§ Consignes
(1) Pour chaque affirmation ci-dessous, indiquez par oui ou non si elle concorde avec le texte sur le numérique et la démocratisation culturelle, en citant mot pour mot le passage qui tranche. (a) Lorraine Villermaux reconnaît un apport du numérique pour la diffusion. (b) Rodolphe Dardalhon estime que la promotion d'artistes sur Internet coûte plus cher. (c) Selon Clotaire Buche, un producteur obtient facilement une juste rétribution des captations de spectacles live.
(2) Rédigez la suite du texte sur le numérique et la démocratisation culturelle, à partir de sa dernière phrase.

§ Passage du texte
━━━━
Internet est aujourd'hui bien ancré dans notre quotidien et les usagers n'ayant ni ordinateur, ni smartphone se font rares. Ce développement du numérique est-il pour autant synonyme de démocratisation culturelle accélérée ? Comment les structures culturelles touchent-elles aujourd'hui un public élargi ?
La question du public non présent aux manifestations dit « non public » ; « public empêché » ; « public spécifique » reste à l'ordre du jour dans tous les domaines culturels, avec des appelations toujours négatives, dépréciatives, des sortes d'euphémismes, qui posent question et marquent la limite actuelle de la démocratisation culturelle. D'autant que l'accés à internet reste difficile dans les « zones blanches ».
Le thinkculture 2018 apportait les témoignages de professionnels : créateurs, producteurs, sur leur utilisation professionnelle d'internet et des réseaux sociaux et applications. Les témoignages apparaissent réservés, contrastés... en voici quelques exemples révélateurs :
Concentration et manque de maîtrise de la diffusion au sein du secteur musical
Matthieu Pigasse (les Eurockéennes de Belfort) nous alerte sur l'inquiétante concentration du paysage de diffusion, liée aux géants que sont google, amazon et facebook, laquelle amoindrit la concurrence et donc une culture moins normée, autre...
Lorraine Villermaux (Les talents lyriques) souligne néanmoins l'apport du numérique en ce qui concerne la diffusion (streaming, Arte Concert, deezer, spotify) ; l'audition d'un artiste par exemple (you tube) ou encore la recherche de documents (bibliothèques numérisées).
Autre structure très dynamique dans sa promotion internet : Insula Orchestra (Laurence Equilbey). Des clips artistiques et liens pédagogiques sont toujours proposés en parrallèle d'une œuvre. Internet permet aussi aux artistes émergants de se faire remarquer.
Comme le confirme aussi Rodolphe Dardalhon (Roy Music) : Internet permet de promouvoir des artistes pour moins cher et est source de créativité. Le streaming constitue l'avenir !
Pour Clotaire Buche (Junzi Arts) : Internet permet de repérer des artistes à l'autre bout du monde, en revanche, difficile pour un producteur d'avoir une juste rétribution des captations de spectacles live.
━━━━
§ Extrait de données

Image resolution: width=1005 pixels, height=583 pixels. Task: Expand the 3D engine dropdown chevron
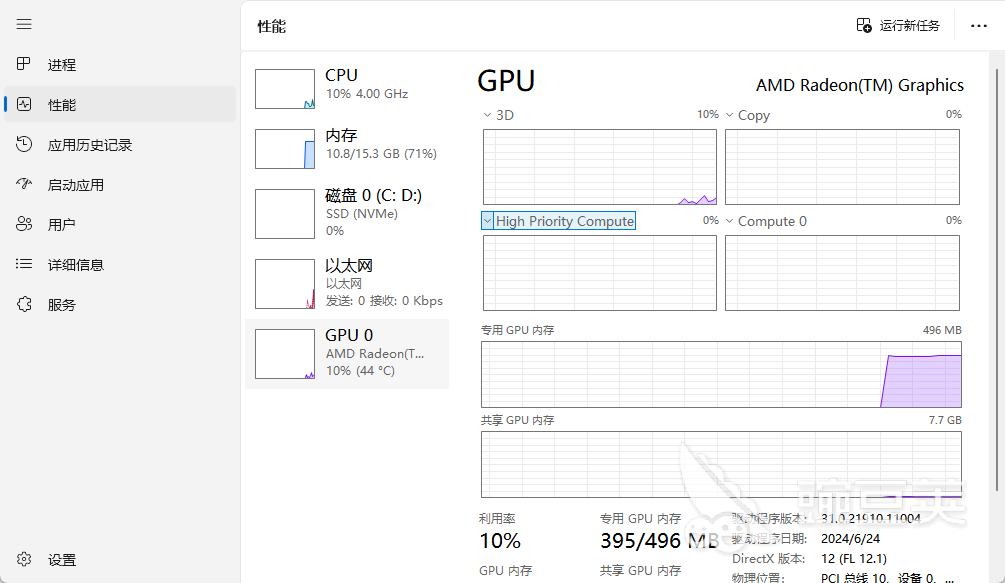click(x=487, y=115)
━━━━
§ Réponses
(1)
(a) Oui : « souligne néanmoins l'apport du numérique en ce qui concerne la diffusion »
(b) Non : « Internet permet de promouvoir des artistes pour moins cher »
(c) Non : « difficile pour un producteur d'avoir une juste rétribution des captations de spectacles live »

(2)
La question des droits d'auteurs et de la juste rémunération des artistes et producteurs dans l'univers musical inquiéte depuis longtemps nombre de professionnels tant la diffusion sur internet permet une visibilité accrue mais reste incontrolable... Le paysage de perception des droits d'auteurs reste par ailleurs très morcellé en de multiples sociétés de perception, lesquelles commencent à être menacées par des géants comme google.
Pour autant, toutes les structures culturelles développent-elles des outils numériques ? Et comment concilier modernité et respect du lieu patrimonial ?
Le lieu culturel bientôt ultraconnecté ?
François-Xavier Goemaere présente sa start up Sky Boy, spécialisée en réalité augmentée. Sans être omniprésent dans la visite, notre smartphone nous permet de voir des petits spots de 1 à 2mn, redonnant vie au lieu, comme par exemple dans la maison de Clémenceau.
L'usager souvent aux prises avec internet dans sa sphère professionnelle, veut-il être également ultra-connecté lors de ses loisirs ? La question est posée par les professionnels présents et fait débat.
Le château de Vaux-le-Vicomte (Alexandre de Vogüé) fait le pari de la tradition, de la simplicité et mise sur son bâti et ses collections. Nul besoin de réalité augmentée ici, par contre créer l'événement devient indispensable (décorations de Noël ; soirées aux chandelles...) afin d'accueillir un même public plusieurs fois par an. De nouveaux audioguides seront bientôt empruntables. Le pari est donc fait ici de rester sur des outils simples, informatifs.
A l'inverse, le château dans sa communication est tourné vers le net et s'est adjoint les services d'un webmaster professionnel : savoir bien communiquer sur les réseaux sociaux est ainsi primordial afin d'avoir un discours cohérent. Que poster ? Quand poster ? Sont des questions primordiales... Internet sert aussi à trouver des mécénes, une campagne de crowfounding sera d'ailleurs lancée cet automne.
Réserve également pour le musée Marmottan Monet (Patrick de Carolis), avec la peur que l'audiovisuel ne cache l'oeuvre originelle. Le musée restant avant tout un lieu scientifique, patrimonial qui doit susciter l'émotion, des initiatives comme celles de culturespaces posent question. Comment protéger ainsi le travail de l'artiste ? L'important est de connaître le lieu culturel, son adn et de proposer donc quelque chose de vrai qui ne le dénature pas !
La réalité virtuelle est donc plutôt vue comme réservée aux clients étrangers, ceux qui ne viendront jamais en Europe. Car une fois sur place l'oeuvre originelle se suffirait à elle-même...
L'atout ludique des applications
Lorraine Villermaux (Les talents lyriques) nous présente 3 applications à succés que l'on retrouve sur IPAD, lesquelles visent à :
- reconstituer un orchestre baroque, chaque tablette controlant un instrument ;
- faire un puzzle musical tout en travaillant les variations sur un même thème ;
- découvrir les notes d'un clavecin et proposer son interprétation.
Ces applications utilisées en classes, en médiathèques rencontrent un beau succés.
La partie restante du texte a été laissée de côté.